Stored data entries:
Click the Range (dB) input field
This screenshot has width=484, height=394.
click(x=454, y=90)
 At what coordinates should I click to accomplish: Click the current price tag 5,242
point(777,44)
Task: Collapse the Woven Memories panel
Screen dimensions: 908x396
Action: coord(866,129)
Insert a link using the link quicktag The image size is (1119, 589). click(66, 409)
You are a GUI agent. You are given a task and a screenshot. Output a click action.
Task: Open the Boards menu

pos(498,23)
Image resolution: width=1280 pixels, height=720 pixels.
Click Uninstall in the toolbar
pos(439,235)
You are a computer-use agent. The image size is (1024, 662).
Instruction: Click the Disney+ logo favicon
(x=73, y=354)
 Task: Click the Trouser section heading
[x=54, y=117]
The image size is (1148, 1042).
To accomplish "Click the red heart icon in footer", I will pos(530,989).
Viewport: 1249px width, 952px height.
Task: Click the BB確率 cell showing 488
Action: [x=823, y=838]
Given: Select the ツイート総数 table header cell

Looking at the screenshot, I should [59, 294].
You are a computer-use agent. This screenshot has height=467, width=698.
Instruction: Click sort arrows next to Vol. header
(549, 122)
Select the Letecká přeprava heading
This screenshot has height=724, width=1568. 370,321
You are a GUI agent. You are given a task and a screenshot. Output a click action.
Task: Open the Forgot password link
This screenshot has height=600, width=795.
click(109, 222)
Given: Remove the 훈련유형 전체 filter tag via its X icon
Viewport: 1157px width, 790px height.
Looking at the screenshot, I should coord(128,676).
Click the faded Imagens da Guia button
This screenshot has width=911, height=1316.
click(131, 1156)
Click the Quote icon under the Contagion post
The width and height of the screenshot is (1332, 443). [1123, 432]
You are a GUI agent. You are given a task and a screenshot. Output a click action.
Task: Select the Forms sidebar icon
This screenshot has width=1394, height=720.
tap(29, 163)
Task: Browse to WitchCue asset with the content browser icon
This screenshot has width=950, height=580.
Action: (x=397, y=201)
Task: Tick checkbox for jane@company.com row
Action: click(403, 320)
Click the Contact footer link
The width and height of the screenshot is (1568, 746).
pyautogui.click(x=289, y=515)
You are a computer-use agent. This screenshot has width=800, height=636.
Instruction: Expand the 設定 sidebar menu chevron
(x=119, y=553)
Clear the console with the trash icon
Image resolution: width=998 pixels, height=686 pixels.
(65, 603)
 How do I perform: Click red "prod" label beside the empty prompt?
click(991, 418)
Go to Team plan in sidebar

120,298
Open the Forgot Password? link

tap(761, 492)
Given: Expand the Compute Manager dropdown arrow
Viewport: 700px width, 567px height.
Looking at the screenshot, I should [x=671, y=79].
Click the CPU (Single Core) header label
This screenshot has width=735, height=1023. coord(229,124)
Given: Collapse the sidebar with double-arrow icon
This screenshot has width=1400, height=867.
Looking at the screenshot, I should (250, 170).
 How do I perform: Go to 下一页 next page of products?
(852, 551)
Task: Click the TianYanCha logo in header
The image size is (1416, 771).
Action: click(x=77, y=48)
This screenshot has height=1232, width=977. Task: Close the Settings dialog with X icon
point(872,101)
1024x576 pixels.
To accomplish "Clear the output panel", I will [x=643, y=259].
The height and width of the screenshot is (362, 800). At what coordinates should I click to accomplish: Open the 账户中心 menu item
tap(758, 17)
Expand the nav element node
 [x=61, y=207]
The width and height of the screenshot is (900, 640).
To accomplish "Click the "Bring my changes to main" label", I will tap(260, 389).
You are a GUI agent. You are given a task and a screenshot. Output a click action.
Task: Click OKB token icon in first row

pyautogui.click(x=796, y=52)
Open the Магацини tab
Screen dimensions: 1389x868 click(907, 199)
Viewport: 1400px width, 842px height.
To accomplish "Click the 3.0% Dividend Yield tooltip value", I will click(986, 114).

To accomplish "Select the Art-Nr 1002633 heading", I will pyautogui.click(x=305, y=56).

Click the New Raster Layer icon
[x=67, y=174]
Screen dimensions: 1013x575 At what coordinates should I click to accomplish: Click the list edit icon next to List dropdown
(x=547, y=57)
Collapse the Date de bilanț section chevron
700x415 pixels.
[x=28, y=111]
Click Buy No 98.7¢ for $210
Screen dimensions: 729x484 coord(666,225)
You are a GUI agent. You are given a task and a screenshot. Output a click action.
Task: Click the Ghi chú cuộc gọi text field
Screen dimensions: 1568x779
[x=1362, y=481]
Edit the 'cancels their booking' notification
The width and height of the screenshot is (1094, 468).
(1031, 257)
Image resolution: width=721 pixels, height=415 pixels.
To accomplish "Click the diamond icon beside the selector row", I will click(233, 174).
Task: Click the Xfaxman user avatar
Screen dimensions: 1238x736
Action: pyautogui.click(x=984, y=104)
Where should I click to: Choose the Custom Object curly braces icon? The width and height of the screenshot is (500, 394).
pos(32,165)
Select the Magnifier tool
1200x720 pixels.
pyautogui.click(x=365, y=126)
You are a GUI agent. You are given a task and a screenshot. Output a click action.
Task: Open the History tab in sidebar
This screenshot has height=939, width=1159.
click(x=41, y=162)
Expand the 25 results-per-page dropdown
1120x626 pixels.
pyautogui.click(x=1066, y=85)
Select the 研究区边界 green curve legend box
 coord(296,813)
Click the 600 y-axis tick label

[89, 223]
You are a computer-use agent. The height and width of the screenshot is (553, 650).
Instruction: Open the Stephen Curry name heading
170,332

ABOUT THIS TASK —
In full and without change, transcribe the data above.

EXERCISE ANSWER —
Click the Range (dB) input field
This screenshot has width=484, height=394.
click(x=454, y=90)
 At what coordinates should I click to accomplish: Click the current price tag 5,242
point(777,44)
Task: Collapse the Woven Memories panel
Screen dimensions: 908x396
Action: coord(866,129)
Insert a link using the link quicktag The image size is (1119, 589). click(66, 409)
You are a GUI agent. You are given a task and a screenshot. Output a click action.
Task: Open the Boards menu

pos(498,23)
Image resolution: width=1280 pixels, height=720 pixels.
Click Uninstall in the toolbar
pos(439,235)
You are a computer-use agent. The image size is (1024, 662).
Instruction: Click the Disney+ logo favicon
(x=73, y=354)
 Task: Click the Trouser section heading
[x=54, y=117]
The image size is (1148, 1042).
To accomplish "Click the red heart icon in footer", I will pos(530,989).
Viewport: 1249px width, 952px height.
Task: Click the BB確率 cell showing 488
Action: [x=823, y=838]
Given: Select the ツイート総数 table header cell

Looking at the screenshot, I should [59, 294].
You are a computer-use agent. This screenshot has height=467, width=698.
Instruction: Click sort arrows next to Vol. header
(549, 122)
Select the Letecká přeprava heading
This screenshot has height=724, width=1568. 370,321
You are a GUI agent. You are given a task and a screenshot. Output a click action.
Task: Open the Forgot password link
This screenshot has height=600, width=795.
click(109, 222)
Given: Remove the 훈련유형 전체 filter tag via its X icon
Viewport: 1157px width, 790px height.
Looking at the screenshot, I should coord(128,676).
Click the faded Imagens da Guia button
This screenshot has width=911, height=1316.
click(131, 1156)
Click the Quote icon under the Contagion post
The width and height of the screenshot is (1332, 443). [1123, 432]
You are a GUI agent. You are given a task and a screenshot. Output a click action.
Task: Select the Forms sidebar icon
This screenshot has width=1394, height=720.
tap(29, 163)
Task: Browse to WitchCue asset with the content browser icon
This screenshot has width=950, height=580.
Action: (x=397, y=201)
Task: Tick checkbox for jane@company.com row
Action: click(403, 320)
Click the Contact footer link
The width and height of the screenshot is (1568, 746).
pyautogui.click(x=289, y=515)
You are a computer-use agent. This screenshot has width=800, height=636.
Instruction: Expand the 設定 sidebar menu chevron
(x=119, y=553)
Clear the console with the trash icon
Image resolution: width=998 pixels, height=686 pixels.
(65, 603)
 How do I perform: Click red "prod" label beside the empty prompt?
click(991, 418)
Go to Team plan in sidebar

120,298
Open the Forgot Password? link

tap(761, 492)
Given: Expand the Compute Manager dropdown arrow
Viewport: 700px width, 567px height.
Looking at the screenshot, I should [x=671, y=79].
Click the CPU (Single Core) header label
This screenshot has width=735, height=1023. coord(229,124)
Given: Collapse the sidebar with double-arrow icon
This screenshot has width=1400, height=867.
Looking at the screenshot, I should (250, 170).
 How do I perform: Go to 下一页 next page of products?
(852, 551)
Task: Click the TianYanCha logo in header
The image size is (1416, 771).
Action: click(x=77, y=48)
This screenshot has height=1232, width=977. Task: Close the Settings dialog with X icon
point(872,101)
1024x576 pixels.
To accomplish "Clear the output panel", I will [x=643, y=259].
The height and width of the screenshot is (362, 800). At what coordinates should I click to accomplish: Open the 账户中心 menu item
tap(758, 17)
Expand the nav element node
 [x=61, y=207]
The width and height of the screenshot is (900, 640).
To accomplish "Click the "Bring my changes to main" label", I will tap(260, 389).
You are a GUI agent. You are given a task and a screenshot. Output a click action.
Task: Click OKB token icon in first row

pyautogui.click(x=796, y=52)
Open the Магацини tab
Screen dimensions: 1389x868 click(907, 199)
Viewport: 1400px width, 842px height.
To accomplish "Click the 3.0% Dividend Yield tooltip value", I will click(986, 114).

To accomplish "Select the Art-Nr 1002633 heading", I will pyautogui.click(x=305, y=56).

Click the New Raster Layer icon
[x=67, y=174]
Screen dimensions: 1013x575 At what coordinates should I click to accomplish: Click the list edit icon next to List dropdown
(x=547, y=57)
Collapse the Date de bilanț section chevron
700x415 pixels.
[x=28, y=111]
Click Buy No 98.7¢ for $210
Screen dimensions: 729x484 coord(666,225)
You are a GUI agent. You are given a task and a screenshot. Output a click action.
Task: Click the Ghi chú cuộc gọi text field
Screen dimensions: 1568x779
[x=1362, y=481]
Edit the 'cancels their booking' notification
The width and height of the screenshot is (1094, 468).
(1031, 257)
Image resolution: width=721 pixels, height=415 pixels.
To accomplish "Click the diamond icon beside the selector row", I will click(233, 174).
Task: Click the Xfaxman user avatar
Screen dimensions: 1238x736
Action: pyautogui.click(x=984, y=104)
Where should I click to: Choose the Custom Object curly braces icon? The width and height of the screenshot is (500, 394).
pos(32,165)
Select the Magnifier tool
1200x720 pixels.
pyautogui.click(x=365, y=126)
You are a GUI agent. You are given a task and a screenshot. Output a click action.
Task: Open the History tab in sidebar
This screenshot has height=939, width=1159.
click(x=41, y=162)
Expand the 25 results-per-page dropdown
1120x626 pixels.
pyautogui.click(x=1066, y=85)
Select the 研究区边界 green curve legend box
 coord(296,813)
Click the 600 y-axis tick label

[89, 223]
You are a computer-use agent. The height and width of the screenshot is (553, 650).
Instruction: Open the Stephen Curry name heading
170,332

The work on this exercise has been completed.